Le 12/03/2026 à 14:35
Savoie Vaccination demandée contre la dermatose nodulaire bovine
Les filières bovines des Savoie ont exprimé leur attachement à la reconduction d’une campagne de vaccination au printemps 2026 contre la dermatose nodulaire contagieuse bovine (DNC), avant la reprise de l’activité vectorielle, afin de protéger durablement les troupeaux et les filières.
La Chambre d’agriculture Savoie Mont-Blanc souligne que la Savoie et la Haute-Savoie accueillent chaque année, dans le cadre des pratiques collectives d’estive, des bovins en provenance d’autres départements. Cette situation implique une vigilance sanitaire renforcée pour prévenir tout risque de diffusion de la maladie.
Compte tenu des dynamiques d’élevage, des échanges d’animaux et des pratiques collectives d’estive, la protection sanitaire des élevages nécessite une approche globale incluant toutes les communes, y compris celles situées hors zones réglementées durant la crise.
La Chambre d’agriculture Savoie Mont-Blanc estime que la réussite de cette stratégie vaccinale suppose la mise à disposition des doses de vaccin dès ce début mars, afin de permettre la vaccination de l’ensemble du cheptel bovin de Savoie et de Haute-Savoie. Elle demande également que les bovins venant d’autres départements pour rejoindre les estives aient été vaccinés contre la DNC au moins 21 jours avant leur arrivée.
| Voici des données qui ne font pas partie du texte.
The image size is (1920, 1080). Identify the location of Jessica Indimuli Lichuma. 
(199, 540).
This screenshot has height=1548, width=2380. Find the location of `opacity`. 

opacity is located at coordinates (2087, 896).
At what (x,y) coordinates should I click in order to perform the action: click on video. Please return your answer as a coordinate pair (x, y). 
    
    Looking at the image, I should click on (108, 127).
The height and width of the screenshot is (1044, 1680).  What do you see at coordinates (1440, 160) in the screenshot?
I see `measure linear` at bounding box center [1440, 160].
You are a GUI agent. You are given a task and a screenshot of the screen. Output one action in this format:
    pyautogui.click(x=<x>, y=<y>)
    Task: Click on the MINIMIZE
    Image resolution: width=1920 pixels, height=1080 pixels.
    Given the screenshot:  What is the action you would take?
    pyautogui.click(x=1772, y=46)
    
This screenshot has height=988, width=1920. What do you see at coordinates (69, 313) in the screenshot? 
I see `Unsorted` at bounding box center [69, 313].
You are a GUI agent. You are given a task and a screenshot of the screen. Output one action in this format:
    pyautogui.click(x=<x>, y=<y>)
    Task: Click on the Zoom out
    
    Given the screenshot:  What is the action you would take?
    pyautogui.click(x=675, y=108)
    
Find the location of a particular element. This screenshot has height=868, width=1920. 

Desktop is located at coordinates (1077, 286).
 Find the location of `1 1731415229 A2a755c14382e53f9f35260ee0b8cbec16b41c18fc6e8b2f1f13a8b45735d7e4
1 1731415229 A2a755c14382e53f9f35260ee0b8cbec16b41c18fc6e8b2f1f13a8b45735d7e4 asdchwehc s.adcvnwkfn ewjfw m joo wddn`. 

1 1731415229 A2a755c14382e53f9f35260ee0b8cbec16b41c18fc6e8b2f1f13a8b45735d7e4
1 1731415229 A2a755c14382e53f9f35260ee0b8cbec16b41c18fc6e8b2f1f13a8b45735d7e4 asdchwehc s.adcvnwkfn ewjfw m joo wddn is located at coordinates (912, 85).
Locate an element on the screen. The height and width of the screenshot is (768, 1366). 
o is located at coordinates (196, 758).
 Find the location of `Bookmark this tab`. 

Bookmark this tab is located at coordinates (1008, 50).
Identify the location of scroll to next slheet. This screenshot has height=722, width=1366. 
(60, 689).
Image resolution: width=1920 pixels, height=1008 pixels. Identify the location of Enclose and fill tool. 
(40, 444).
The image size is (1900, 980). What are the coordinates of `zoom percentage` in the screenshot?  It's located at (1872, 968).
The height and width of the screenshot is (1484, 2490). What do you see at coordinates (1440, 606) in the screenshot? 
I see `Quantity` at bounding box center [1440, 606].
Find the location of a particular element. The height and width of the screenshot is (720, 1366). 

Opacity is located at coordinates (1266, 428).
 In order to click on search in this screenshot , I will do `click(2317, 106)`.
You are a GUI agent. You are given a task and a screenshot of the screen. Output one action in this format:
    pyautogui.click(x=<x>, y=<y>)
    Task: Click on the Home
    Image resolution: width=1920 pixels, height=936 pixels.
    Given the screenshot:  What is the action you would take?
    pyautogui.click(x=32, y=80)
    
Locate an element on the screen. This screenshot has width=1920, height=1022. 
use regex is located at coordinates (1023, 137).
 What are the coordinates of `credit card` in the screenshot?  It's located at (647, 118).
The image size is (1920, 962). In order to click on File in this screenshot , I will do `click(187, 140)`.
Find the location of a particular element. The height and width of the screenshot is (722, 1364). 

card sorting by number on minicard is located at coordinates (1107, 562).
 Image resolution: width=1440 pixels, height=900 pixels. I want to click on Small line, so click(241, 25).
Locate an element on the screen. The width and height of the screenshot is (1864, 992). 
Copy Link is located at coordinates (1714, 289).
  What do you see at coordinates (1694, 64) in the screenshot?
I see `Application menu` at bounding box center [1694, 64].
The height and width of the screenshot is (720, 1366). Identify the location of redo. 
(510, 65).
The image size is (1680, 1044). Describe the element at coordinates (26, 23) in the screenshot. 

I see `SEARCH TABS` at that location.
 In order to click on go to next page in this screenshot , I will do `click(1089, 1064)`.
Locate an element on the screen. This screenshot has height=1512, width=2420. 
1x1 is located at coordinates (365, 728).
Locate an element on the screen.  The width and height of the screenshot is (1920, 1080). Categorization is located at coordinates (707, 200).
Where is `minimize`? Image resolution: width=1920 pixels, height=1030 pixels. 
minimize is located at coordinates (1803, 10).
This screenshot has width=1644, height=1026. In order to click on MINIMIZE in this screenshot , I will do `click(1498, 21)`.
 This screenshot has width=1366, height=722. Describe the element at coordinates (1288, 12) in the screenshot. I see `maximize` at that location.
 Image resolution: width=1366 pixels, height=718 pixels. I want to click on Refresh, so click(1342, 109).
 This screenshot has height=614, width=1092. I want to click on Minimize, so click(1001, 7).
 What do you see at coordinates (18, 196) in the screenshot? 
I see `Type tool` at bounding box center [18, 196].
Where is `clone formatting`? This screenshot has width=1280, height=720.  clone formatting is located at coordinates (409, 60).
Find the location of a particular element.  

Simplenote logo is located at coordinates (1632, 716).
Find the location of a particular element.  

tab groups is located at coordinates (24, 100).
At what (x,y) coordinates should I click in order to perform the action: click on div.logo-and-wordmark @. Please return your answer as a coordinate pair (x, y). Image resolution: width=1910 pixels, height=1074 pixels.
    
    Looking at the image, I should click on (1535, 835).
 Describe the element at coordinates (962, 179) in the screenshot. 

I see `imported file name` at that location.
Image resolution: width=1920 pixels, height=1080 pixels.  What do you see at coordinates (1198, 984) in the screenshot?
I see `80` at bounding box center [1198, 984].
La dermatose nodulaire contagieuse est une maladie virale bovine classée en catégorie A au sens du règlement européen “Loi sur la santé animale”, impliquant pour les États membres la mise en œuvre de mesures sanitaires obligatoires et immédiates. Ces mesures entraînent des conséquences économiques, techniques et humaines majeures pour les exploitations concernées, avec des effets qui peuvent durer dans le temps.
L’État est responsable de l’instruction et du paiement des indemnisations liées aux mesures sanitaires qu’il prescrit. La Chambre d’agriculture Savoie Mont-Blanc indique toutefois que des retards importants dans l’instruction des dossiers et le versement des indemnisations sont constatés, ce qui fragilise durablement les exploitations touchées.
Elle demande ainsi que l’État garantisse une instruction accélérée et un paiement effectif des dossiers d’indemnisation, afin d’éviter toute fragilisation supplémentaire des exploitations agricoles concernées. Elle souhaite également que les dispositifs d’indemnisation intègrent un suivi pluriannuel, afin de prendre en compte les effets différés de la maladie, notamment les pertes de production et la reconstitution des cheptels.